(TASK DETAILS) Count the lines in the data below that contain the string "size", matching case exactly. Reply with the number alone.

(GIVEN RECORDS)

— Start —

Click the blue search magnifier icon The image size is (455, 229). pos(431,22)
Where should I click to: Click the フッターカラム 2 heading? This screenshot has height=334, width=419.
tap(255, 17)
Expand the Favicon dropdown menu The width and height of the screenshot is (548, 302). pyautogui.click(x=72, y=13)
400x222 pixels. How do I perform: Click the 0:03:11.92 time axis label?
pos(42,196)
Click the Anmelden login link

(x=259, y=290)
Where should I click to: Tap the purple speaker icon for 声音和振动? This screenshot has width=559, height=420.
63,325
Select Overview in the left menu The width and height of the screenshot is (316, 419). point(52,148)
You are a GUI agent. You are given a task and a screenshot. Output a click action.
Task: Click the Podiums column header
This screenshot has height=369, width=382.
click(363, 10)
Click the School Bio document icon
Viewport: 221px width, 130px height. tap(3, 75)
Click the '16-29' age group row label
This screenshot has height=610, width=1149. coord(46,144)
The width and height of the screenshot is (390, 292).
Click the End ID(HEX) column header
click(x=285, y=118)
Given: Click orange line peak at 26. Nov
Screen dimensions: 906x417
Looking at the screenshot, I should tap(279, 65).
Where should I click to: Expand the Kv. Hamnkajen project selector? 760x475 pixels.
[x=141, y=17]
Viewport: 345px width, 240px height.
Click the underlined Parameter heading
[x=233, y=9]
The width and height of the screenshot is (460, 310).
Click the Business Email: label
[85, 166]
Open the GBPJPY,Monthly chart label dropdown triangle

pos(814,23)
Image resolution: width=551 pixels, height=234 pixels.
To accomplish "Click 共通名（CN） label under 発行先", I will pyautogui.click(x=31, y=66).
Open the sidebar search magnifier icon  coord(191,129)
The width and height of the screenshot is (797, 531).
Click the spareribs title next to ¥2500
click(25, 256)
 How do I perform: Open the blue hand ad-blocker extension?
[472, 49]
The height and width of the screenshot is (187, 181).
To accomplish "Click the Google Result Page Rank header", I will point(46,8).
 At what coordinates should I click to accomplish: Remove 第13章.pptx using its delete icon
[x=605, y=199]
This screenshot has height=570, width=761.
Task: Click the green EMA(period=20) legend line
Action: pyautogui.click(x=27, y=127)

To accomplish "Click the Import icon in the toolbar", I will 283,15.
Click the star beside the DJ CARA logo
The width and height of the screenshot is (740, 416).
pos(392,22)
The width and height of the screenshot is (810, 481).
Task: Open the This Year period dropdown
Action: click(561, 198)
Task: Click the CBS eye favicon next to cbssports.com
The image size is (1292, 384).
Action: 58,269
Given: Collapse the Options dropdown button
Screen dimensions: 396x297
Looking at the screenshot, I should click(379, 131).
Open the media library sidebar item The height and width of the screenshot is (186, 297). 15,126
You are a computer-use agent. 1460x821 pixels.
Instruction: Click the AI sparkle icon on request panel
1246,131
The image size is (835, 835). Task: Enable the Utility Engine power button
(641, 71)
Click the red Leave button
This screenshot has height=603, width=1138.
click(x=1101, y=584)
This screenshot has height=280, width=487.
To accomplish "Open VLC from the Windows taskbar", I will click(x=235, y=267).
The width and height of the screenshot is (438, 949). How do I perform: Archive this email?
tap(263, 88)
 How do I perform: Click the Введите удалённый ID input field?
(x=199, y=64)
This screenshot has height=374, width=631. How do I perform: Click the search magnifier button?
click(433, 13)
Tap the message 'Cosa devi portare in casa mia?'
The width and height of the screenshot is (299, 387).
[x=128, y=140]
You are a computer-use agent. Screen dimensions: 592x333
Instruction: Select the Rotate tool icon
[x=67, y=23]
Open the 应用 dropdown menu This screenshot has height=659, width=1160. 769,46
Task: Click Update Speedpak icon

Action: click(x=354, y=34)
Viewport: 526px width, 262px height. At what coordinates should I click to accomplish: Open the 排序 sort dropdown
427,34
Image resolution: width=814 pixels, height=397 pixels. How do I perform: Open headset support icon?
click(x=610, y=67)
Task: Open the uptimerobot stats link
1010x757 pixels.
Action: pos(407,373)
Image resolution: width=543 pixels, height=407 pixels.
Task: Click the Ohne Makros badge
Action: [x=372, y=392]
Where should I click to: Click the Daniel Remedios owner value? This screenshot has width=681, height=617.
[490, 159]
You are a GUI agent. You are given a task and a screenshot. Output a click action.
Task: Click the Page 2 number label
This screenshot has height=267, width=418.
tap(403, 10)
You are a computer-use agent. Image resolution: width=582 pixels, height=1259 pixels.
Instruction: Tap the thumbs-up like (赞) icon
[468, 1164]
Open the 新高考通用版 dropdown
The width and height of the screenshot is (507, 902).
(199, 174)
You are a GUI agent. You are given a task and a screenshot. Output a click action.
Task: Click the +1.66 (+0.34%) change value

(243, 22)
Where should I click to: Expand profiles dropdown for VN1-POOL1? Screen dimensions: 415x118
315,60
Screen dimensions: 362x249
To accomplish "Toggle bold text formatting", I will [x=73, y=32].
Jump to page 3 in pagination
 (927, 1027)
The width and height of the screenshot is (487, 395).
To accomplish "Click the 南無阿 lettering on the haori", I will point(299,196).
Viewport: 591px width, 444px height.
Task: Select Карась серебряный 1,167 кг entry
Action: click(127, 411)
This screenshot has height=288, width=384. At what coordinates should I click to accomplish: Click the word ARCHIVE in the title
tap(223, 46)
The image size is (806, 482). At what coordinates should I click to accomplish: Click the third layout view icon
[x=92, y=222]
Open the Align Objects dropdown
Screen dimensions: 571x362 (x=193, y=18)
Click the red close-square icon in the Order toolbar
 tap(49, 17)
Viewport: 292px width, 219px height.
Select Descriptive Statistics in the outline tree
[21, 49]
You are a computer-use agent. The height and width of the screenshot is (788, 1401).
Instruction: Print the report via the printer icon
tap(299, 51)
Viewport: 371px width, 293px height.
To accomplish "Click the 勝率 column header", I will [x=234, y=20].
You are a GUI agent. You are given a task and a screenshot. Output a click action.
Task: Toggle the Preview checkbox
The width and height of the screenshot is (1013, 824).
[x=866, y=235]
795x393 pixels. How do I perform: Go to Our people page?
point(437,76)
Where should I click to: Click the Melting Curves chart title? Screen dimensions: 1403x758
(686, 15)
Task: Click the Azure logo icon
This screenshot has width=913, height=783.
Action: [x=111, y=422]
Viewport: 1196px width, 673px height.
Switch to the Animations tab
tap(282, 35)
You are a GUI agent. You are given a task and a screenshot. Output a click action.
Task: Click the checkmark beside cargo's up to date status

— End —

(FINAL RESULT) 4